The answer then appears to be to rely on the browser engine and leverage the contributors to implement the code to implement the layout for scrolling and paginated content.  This is what Readium is trying to do.  Have we succeeded?  Yes and no.  Given that Readium runs on some 8-10 platforms (depending on how you count) - both native and web-based – I think it does pretty well.  Is it a total success?  No.  Are we trying to do better? Yes.  Can you and others help, directly?  Absolutely, both through constructive criticism like this thread as well as actively contributing to the product.  And by contributing I don’t mean diving into the C++ or JS code (thought that is of course more than welcome), but the there is documentation, testing, evangelism and many other areas one can help.

Thanks Ric Wright, Readium Foundation

rkwright, you really don't understand fixed layout EPUB. Read the spec:

http://www.idpf.org/epub/fxl/

The spec gives the following definition of pre-paginated,

"The given spine item is pre-paginated.
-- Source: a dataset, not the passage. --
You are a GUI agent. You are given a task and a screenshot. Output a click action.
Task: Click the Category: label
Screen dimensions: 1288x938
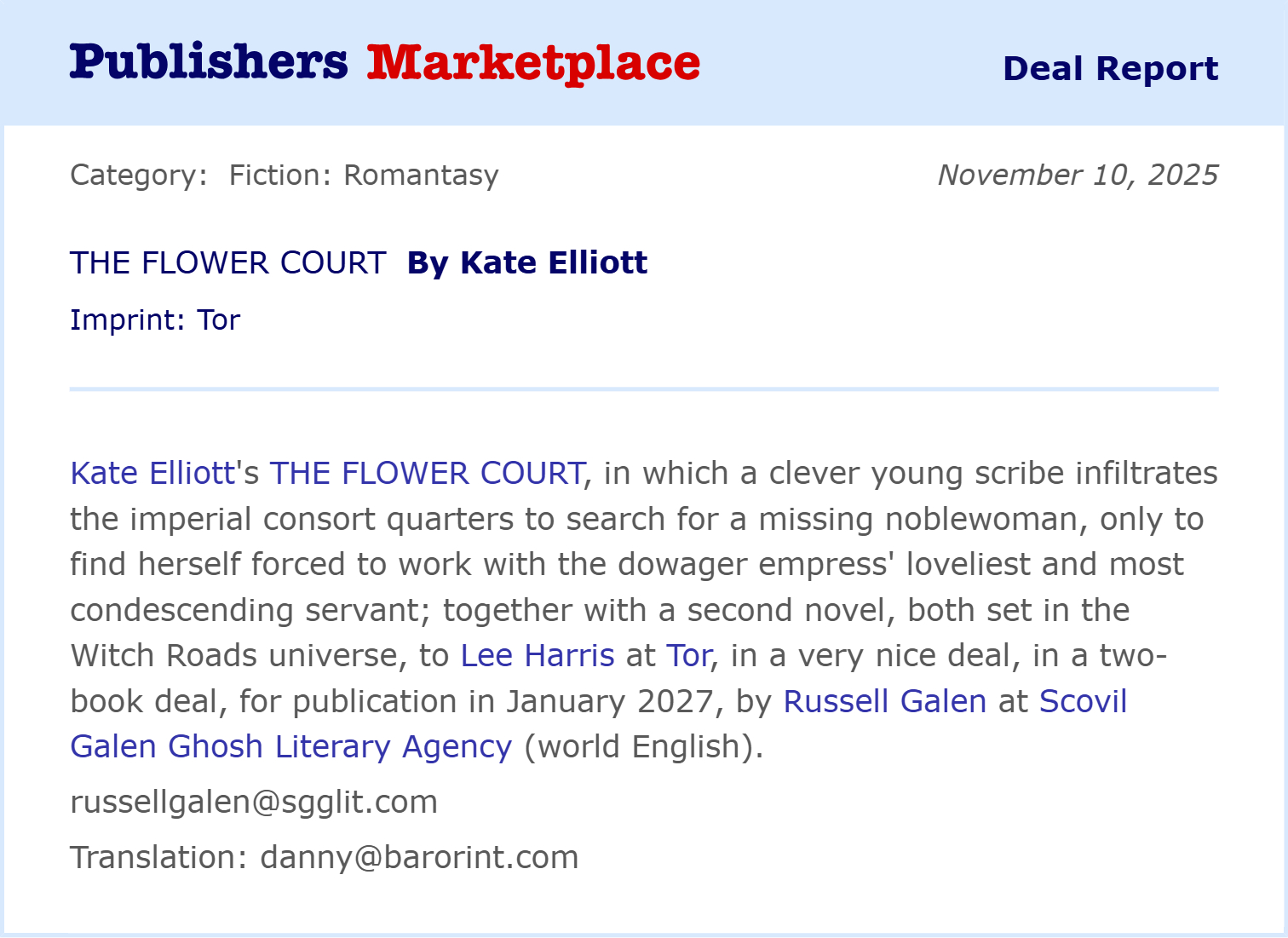(139, 176)
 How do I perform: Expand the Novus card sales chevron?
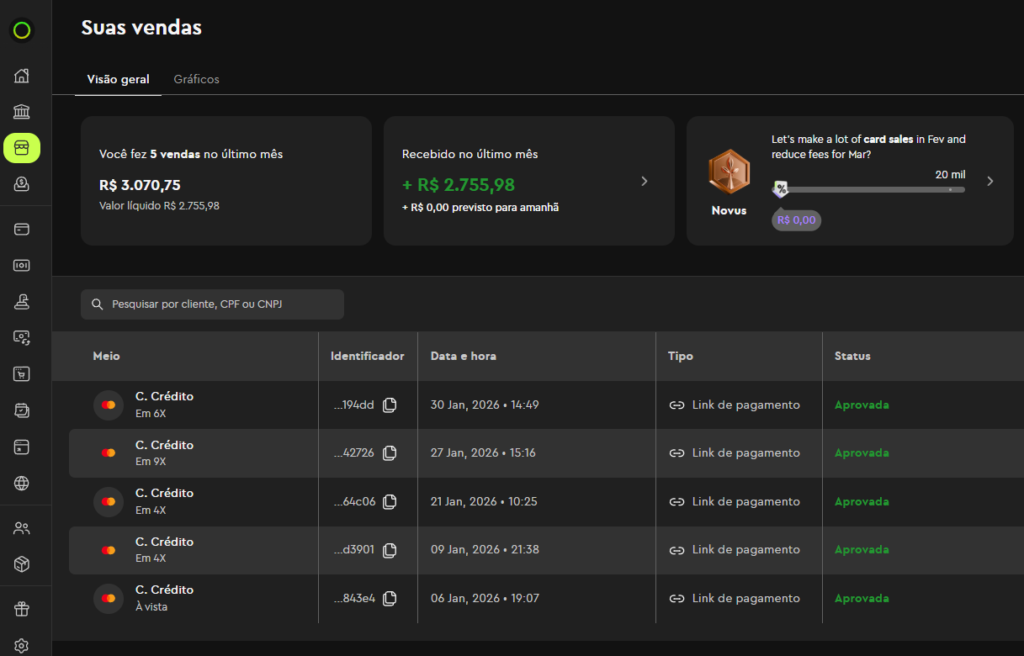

Reading Systems *must produce exactly one page* when rendering this spine item."

Is my question still unclear? We're not talking about multiple pages here as that option is not permitted. We're talking about how to present this one page to the reader, if the page happens to be larger than the viewport. Does the page shrink?

My apologies.  I do very much understand fixed layout EPUB (more than I

would like sometimes).  I was distracted by a family crisis and

misinterpreted your question.  

 

You are quite correct, my answer assumed REFLOWABLE content.  For fixed

layout, you are correct that the spec does not really say what should be

done with overflow (which we should correct in 3.1 - I will raise this

issue).  However, the clear implication (to me) is that is would be

treated the same as a bitmap image I.e. The overflow should be clipped.  

As I mentioned in my previous reply, scaling it to fit is unlikely to be

what the author intended.  Unlike SVG, (X)HTML does not have any metadata

for indicating how the content should be fitted into the viewport.

Supplying XHTML content that will not fit within the viewport indicated by

the metadata is, in my opinion, an authoring error.